Le atmosfere sfocate di quel crepuscolo emotivo che è “Descent” suonano, appunto, come una discesa nelle più torbide e pericolanti profondità del nostro animo; nel nostro personale inferno, stretto tra la vana ed inutile attesa di una primavera che non arriva – non potrà mai farlo – finché qualcuno tenterà di cambiarci, di renderci conforme ad uno schema, ad un modello o a un’idea che non ci appartengono e che su di noi possono avere solamente l’effetto distruttivo di un artiglio conficcato nella carne viva.

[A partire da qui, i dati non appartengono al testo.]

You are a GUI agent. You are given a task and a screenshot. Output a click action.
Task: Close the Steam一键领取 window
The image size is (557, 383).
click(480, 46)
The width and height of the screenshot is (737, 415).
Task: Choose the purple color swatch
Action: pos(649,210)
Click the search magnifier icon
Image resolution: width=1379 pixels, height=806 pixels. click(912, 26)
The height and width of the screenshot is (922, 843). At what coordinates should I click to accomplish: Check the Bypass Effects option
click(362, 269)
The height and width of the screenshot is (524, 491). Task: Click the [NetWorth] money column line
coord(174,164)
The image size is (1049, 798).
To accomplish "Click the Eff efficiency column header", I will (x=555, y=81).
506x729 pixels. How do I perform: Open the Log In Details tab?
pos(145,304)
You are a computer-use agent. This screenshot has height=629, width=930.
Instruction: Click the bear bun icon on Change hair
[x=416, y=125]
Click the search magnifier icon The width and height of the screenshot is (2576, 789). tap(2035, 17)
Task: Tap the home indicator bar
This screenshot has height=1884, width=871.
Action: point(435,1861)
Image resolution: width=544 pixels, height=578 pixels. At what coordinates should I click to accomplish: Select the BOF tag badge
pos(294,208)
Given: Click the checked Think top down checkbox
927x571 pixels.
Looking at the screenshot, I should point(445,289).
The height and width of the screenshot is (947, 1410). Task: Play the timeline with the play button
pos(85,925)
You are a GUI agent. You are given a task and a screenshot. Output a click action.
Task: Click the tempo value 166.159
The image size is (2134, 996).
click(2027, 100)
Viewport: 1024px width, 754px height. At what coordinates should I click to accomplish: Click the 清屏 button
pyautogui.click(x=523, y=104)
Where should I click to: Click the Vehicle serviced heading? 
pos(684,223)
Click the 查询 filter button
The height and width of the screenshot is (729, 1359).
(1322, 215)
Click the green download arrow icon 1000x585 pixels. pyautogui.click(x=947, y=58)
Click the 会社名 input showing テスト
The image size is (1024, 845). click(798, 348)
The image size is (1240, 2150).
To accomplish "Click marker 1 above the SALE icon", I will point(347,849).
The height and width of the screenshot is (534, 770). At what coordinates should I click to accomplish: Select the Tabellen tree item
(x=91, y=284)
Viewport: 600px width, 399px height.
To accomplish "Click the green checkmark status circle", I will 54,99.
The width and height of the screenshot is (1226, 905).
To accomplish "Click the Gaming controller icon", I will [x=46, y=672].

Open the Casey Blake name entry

Intanto riverberi shoegaze prendono per mano le artiste americane, donando uno strano e inatteso alone di prezioso ottimismo all’oscurità che, altrimenti, rischierebbe di fagocitare ogni cosa. “The Message” vibra, finalmente, di ritrovata positività; “I Float Alone”, nuda e malinconica, ha ripulito questo vecchio, stanco e contorto cielo dalle nubi che lo infestavano e adesso è il momento di rendere più leggeri, più spontanei, nonché svincolati da norme e restrizioni esterne, questi nostri cuori, eccessivamente appesantiti ed affaticati, insensibili alle parole altrui, alle mani tese ed incapaci di distinguere tra passato e futuro, realtà e illusione, verità e menzogna. Cuori pesanti, convinti, a torto, di essere morti e di non poter mai più tornare a battere e a perdersi nei luccicanti e conturbanti bagliori di “Silver Things”.
Buried In Roses, dal North Carolina, tentano di trovare una cura alla cupa sofferenza dei tempi moderni; non è facile, perché, probabilmente, siamo noi stessi la malattia e ciascuno di noi, se vuole, se si lascia trasportare dalle riflessive e dolci sonorità di “The Shadow”, potrebbe trasformarsi in parte della cura. Sta a noi, in fondo, scegliere il cammino; scegliere se seguire o no le ombre che qualcuno proietta sul nostro sentiero del sentire; decidere se girarci, puntualmente, dall’altro lato o se fissare l’immagine che c’è nello specchio, senza aver paura di romperlo, di farlo in mille pezzi, di riprenderci sia il giorno, che la notte.